Cette action "était explicitement planifiée dans le cadre de la pandémie de coronavirus", a-t-il ajouté: "À cet égard, l'événement était parfaitement légal et autorisé".
Intervention de la police
Mais de nombreux fidèles ont répondu de manière inattendue à cet appel en se rendant devant la mosquée, dont les grilles étaient fermées.
Environ 300 personnes se sont réunies, selon la police de Berlin, enfreignant l’interdiction de rassemblement en vigueur en Allemagne depuis mi-mars dans le cadre de la pandémie de coronavirus.
Le reportage de Ruptly montre d'aileurs l’entrée d’agents de police dans l’enceinte de la mosquée, qu’on ne voit pas dans les vidéos, plus courtes, diffusées sur Facebook.
"Aujourd'hui, environ 300 personnes se sont rassemblées devant une mosquée à #Neukölln pour des appels à la prière", a détaillé dans un tweet la police berlinoise le 3 avril.
Les forces de l’ordre et l’imam n'ont "réussi que partiellement à persuader les personnes présentes de garder leurs distances. La prière a été arrêtée prématurément en accord avec l'imam", ajoute le tweet accompagné du hashtag #covid19.
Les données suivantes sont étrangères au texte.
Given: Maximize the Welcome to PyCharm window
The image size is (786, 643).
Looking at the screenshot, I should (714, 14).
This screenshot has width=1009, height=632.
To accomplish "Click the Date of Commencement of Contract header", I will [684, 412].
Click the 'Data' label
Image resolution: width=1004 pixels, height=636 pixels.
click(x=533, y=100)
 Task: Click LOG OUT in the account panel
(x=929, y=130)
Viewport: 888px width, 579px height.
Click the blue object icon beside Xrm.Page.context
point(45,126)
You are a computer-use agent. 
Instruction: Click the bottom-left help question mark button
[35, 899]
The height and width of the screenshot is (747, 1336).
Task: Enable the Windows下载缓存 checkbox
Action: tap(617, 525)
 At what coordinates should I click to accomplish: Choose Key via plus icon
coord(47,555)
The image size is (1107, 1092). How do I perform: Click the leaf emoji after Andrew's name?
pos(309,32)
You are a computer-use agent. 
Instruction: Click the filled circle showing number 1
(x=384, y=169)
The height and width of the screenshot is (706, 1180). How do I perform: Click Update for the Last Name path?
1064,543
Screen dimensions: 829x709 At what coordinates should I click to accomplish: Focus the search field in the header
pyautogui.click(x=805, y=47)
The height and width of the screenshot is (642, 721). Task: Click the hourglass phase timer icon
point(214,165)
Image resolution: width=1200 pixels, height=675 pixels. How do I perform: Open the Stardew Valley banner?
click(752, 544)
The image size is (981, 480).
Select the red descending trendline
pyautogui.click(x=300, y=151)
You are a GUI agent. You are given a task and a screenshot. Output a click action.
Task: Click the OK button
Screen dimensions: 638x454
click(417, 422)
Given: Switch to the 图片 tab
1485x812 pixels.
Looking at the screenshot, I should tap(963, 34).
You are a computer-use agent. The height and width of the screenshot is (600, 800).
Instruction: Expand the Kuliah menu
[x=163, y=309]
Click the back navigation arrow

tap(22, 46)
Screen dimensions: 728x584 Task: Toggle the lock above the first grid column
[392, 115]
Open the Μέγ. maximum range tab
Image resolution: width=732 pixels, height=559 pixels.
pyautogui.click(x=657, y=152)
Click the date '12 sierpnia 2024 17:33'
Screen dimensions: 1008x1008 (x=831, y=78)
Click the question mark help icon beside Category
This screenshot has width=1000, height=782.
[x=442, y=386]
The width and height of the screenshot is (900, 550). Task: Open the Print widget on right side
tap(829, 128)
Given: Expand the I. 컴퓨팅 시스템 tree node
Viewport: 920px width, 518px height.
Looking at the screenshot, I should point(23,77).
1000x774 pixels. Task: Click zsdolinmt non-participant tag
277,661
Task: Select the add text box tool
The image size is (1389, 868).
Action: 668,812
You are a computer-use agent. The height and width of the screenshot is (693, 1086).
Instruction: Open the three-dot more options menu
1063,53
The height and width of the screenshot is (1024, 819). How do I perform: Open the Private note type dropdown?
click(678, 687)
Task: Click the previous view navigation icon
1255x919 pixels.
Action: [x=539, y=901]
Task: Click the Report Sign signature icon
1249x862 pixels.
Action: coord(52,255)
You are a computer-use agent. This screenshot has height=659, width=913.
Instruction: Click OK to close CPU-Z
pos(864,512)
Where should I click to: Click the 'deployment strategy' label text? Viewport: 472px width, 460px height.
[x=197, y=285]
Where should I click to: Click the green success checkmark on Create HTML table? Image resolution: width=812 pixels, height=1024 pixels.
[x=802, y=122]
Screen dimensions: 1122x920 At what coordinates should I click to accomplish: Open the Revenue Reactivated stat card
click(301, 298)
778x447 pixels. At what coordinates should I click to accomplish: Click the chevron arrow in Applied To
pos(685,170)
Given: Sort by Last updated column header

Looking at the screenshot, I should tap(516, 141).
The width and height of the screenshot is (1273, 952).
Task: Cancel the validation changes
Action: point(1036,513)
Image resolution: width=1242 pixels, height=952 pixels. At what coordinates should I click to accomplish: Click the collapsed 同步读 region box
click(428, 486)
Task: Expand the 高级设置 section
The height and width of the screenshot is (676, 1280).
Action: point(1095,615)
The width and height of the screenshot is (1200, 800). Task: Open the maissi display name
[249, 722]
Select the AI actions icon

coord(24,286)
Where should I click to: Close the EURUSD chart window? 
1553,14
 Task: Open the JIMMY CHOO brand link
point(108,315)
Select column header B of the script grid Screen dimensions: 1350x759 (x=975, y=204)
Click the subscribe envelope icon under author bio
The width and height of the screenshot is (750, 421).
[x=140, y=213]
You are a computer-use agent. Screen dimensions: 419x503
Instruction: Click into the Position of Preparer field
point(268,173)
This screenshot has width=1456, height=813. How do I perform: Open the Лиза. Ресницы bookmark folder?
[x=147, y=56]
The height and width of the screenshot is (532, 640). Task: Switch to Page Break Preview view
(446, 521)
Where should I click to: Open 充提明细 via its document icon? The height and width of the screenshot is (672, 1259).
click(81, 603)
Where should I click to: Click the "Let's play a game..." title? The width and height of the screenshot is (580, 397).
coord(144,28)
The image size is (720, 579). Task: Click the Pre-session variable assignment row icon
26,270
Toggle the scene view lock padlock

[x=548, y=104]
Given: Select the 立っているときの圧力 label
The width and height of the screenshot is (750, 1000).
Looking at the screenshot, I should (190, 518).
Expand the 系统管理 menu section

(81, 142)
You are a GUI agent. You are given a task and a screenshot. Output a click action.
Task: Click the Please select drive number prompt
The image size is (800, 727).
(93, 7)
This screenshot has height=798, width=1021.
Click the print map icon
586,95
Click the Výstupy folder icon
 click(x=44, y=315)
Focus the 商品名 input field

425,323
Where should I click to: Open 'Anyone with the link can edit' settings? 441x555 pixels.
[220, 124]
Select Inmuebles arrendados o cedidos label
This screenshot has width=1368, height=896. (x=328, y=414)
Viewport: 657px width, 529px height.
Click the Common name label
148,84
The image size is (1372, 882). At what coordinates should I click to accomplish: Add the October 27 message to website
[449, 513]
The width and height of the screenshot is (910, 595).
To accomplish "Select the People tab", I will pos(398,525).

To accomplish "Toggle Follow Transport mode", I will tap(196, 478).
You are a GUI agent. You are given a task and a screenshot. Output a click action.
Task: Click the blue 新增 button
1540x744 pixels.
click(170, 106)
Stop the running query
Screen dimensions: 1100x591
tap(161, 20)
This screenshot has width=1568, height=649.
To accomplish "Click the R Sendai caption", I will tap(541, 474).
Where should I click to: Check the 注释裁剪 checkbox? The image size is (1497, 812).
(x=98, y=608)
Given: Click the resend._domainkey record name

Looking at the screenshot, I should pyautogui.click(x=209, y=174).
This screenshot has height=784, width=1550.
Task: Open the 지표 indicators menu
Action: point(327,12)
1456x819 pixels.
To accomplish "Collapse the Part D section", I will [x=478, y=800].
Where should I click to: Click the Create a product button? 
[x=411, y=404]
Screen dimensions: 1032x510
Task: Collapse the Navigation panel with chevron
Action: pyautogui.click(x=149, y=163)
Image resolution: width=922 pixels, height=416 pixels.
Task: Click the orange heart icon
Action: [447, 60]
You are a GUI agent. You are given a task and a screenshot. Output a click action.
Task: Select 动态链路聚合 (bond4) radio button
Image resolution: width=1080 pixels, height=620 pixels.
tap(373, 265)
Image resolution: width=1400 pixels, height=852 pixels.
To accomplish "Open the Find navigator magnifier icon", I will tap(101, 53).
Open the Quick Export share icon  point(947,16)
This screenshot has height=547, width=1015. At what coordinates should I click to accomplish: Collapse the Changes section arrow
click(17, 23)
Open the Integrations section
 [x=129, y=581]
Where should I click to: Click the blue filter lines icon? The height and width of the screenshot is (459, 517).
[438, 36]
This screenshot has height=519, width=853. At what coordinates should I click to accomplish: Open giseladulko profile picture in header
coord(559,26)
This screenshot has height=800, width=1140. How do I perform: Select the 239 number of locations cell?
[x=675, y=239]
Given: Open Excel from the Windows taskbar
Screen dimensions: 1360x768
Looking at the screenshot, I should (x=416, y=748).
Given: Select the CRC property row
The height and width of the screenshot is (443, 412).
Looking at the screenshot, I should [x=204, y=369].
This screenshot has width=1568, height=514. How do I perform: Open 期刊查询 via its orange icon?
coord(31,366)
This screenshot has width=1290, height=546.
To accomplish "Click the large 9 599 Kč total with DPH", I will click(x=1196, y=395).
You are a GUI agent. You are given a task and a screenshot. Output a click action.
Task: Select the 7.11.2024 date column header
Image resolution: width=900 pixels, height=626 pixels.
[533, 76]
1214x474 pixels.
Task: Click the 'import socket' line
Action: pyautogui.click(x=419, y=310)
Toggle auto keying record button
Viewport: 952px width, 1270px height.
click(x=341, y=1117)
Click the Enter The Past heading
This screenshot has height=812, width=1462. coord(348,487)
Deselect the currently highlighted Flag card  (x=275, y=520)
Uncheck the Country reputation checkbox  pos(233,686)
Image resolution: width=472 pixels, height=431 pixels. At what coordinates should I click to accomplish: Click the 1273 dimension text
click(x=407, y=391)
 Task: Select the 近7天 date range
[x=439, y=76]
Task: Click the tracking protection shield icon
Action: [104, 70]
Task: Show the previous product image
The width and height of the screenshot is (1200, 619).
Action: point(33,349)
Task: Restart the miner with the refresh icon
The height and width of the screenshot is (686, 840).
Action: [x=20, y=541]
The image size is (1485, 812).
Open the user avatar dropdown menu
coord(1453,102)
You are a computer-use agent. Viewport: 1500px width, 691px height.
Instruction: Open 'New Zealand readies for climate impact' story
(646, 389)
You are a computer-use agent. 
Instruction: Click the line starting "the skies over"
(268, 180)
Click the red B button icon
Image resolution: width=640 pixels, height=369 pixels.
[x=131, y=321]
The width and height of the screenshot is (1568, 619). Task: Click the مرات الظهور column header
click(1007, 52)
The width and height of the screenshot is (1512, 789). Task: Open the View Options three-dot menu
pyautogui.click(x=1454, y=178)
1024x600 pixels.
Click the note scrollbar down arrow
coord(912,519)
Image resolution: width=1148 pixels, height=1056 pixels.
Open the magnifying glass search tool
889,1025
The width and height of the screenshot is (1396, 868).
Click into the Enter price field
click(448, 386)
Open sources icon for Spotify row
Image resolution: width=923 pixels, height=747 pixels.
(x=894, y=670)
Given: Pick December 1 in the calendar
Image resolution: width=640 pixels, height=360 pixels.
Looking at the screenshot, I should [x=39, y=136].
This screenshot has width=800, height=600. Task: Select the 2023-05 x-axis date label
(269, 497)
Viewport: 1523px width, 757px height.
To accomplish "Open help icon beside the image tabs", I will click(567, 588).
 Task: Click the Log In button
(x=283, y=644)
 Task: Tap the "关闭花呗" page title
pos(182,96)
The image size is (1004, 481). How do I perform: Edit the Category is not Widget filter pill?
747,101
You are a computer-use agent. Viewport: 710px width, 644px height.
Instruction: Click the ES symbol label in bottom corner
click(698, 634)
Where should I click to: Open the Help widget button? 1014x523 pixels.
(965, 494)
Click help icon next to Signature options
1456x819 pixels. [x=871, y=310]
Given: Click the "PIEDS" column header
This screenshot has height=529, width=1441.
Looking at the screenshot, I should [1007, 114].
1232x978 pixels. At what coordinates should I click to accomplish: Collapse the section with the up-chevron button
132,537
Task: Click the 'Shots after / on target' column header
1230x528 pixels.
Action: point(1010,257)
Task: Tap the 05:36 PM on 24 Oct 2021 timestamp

La police a également indiqué que "les responsables de la mosquée (avaient) assuré qu'ils utiliseraient les réseaux sociaux pour rappeler que les appels à la prière en ligne ne doivent pas être suivis d'apparitions en personne et qu'ils seront interrompus immédiatement s'il y a de nouveaux rassemblements."
La mosquée a ensuite diffusé sur sa page Facebook des recommandations par écrit et en vidéo appelant les fidèles à prier chez eux.
La mosquée n’étant pas ouverte au public, "à aucun moment, NBS ni la mosquée n'ont violé l'ordonnance sur les mesures de confinement du Sénat de Berlin", a indiqué le porte-parole maire du district de Neukölln.
Ce rassemblement a été rapporté dans plusieurs journaux allemands, comme le Berliner Zeitung et Bild.
Le 6 avril, le conseiller du quartier de Neukölln en charge de la santé et la jeunesse, Falko Liecke, a annoncé qu’il était désormais interdit à la mosquée de diffuser publiquement l'appel à la prière, après les "violations massives des mesures de confinement vendredi" 3 avril.
Les organisations religieuses ont annoncé dans un communiqué qu’elles mettaient fin à leur initiative et "donc également à l’appel public à la prière".
*Outil développé notamment par l'AFP et permettant, entre autres, d'effectuer des recherches inversées à partir de vidéos.